On peut dire qu’il ne faudra pas sortir de chez soi pendant les 12 ou 18 prochains mois, tant qu’il n’y aura pas un vaccin pour nous protéger. C’est un jugement prudent, mais pas très réaliste (et de ce fait, pas vraiment prudent) car les peuples du monde – bien qu’ils aient été très patients jusqu’à maintenant, – n’attendront simplement pas aussi longtemps pour essayer de vivre des existences plus normales.

On peut dire, au contraire, que les faits actuels montrent que les risques pour tout le monde sont peu élevés – ce que nous ne savions pas il y a un ou deux mois. A ce moment-là, les dirigeants en Amérique et ailleurs ont dû prendre des décisions sur la façon de protéger les populations sans pouvoir attendre des données plus scientifiques – et cela reste encore très incertain.

C’est là qu’intervient la prudence ; elle ne nous donne pas de fausses certitudes. En réalité, elle tient compte du fait que de telles décisions doivent être prises au milieu de multiples contingences, qui peuvent changer et peuvent nous obliger à modifier la voie que nous avions choisie.

La prudence nous fait aussi réaliser que la plupart du temps, nous faisons des compromis, que nous devons souvent agir dans une ignorance partielle et que, de ce fait, nous devrions être un peu indulgents envers les autres qui, aussi incertains que nous, peuvent avoir fait des choix différents des nôtres.

Au lieu de prudence, cependant, comme d’habitude nous nous trouvons face à de la partialité. Ou bien le pays entier devrait rester confiné. Ou bien carrément ouvert. Le chemin prudent qui autoriserait des expériences et regarderait comment cela marche – et réagirait en fonction du résultat – a très peu de pratiquants.

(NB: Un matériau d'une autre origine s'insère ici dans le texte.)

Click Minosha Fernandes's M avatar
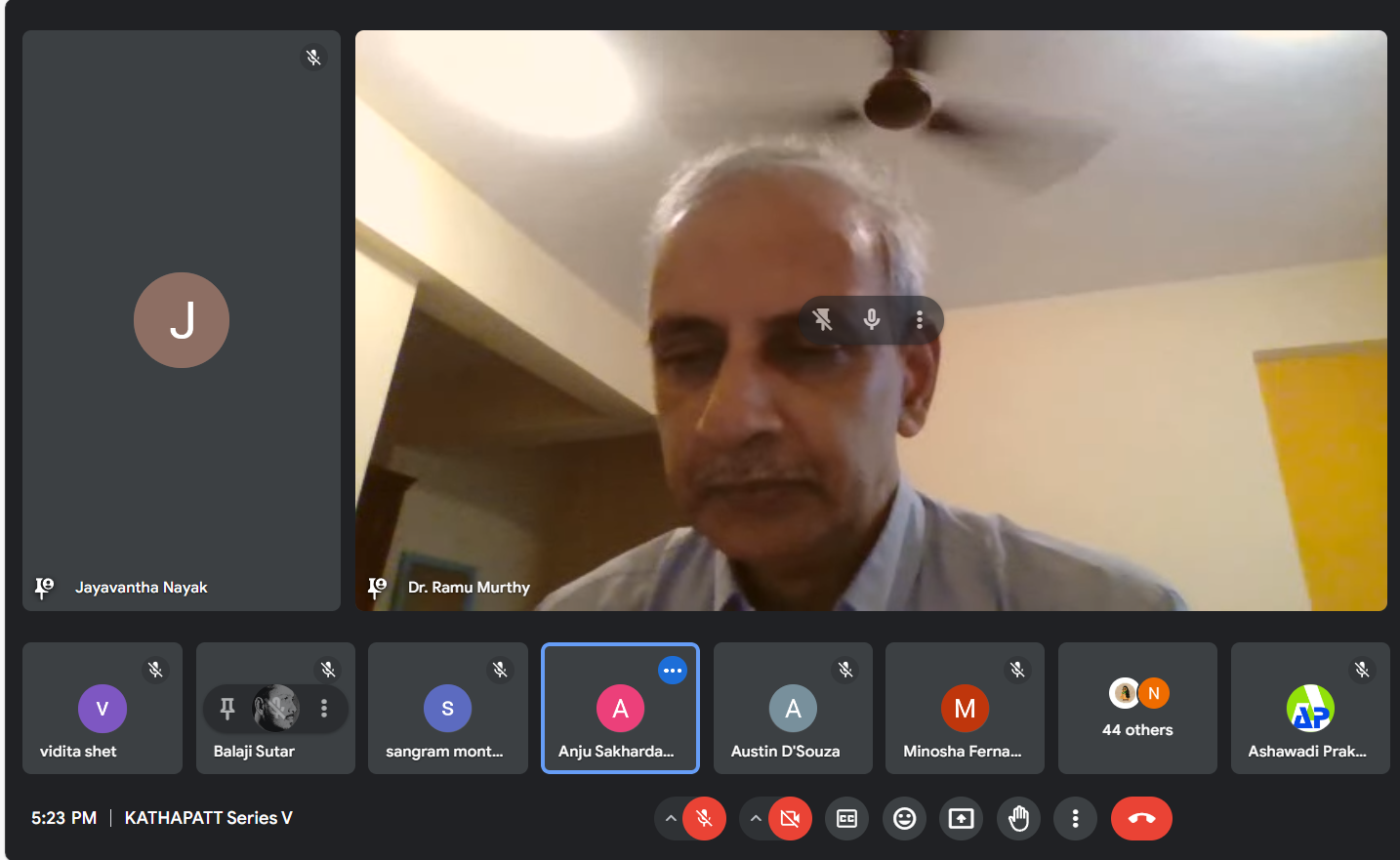 click(x=965, y=709)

Mais ce à quoi nous sommes appelés, c’est à la prudence en pensée et au courage en action, même quand nous ne faisons pas face à un virus. Ce qui veut dire que nous devons toujours nous exercer à être des gens vertueux.

Pour être clair, le courage ne devrait pas se confondre avec la notion moderne et ridicule de « croire en soi-même ». Quiconque croit en lui-même est un sot, et peut-être au sens le plus littéral des mots, un damné sot. Combien de gens se sont torturés jusqu’à la limite de la psychose en essayant de se contorsionner l’esprit jusqu’à se convaincre de « croire en » une créature humaine faillible et déchue.

Saint Augustin, qui avait probablement vu certains des philosophes païens prétentieux qui se croyaient droits et étaient fiers de leur propre vertu, transposa brillamment les quatre vertus cardinales (prudence, tempérance, justice et courage) – comme il l’a fait avec à peu près tout ce qu’il touchait – en la base chrétienne de l’ordre de l’amour :

Pour ces quatre vertus (on voudrait que tous en ressentent l’influence en esprit comme ils en ont les noms dans la bouche) je n’aurais pas d’hésitation à les définir : La tempérance est l’amour qui se donne entièrement à ce qu’on aime ; la fortitude (le courage) est l’amour qui est prêt à supporter tout pour le bien de l’objet aimé ; la justice est l’amour qui ne sert que l’objet aimé et de ce fait gouverne bien ; la prudence est l’amour qui distingue avec sagacité entre ce qui le gène et ce qui l’aide (De moribus ecclesiae, chap. XV).

De bonnes paroles pour les mauvais jours.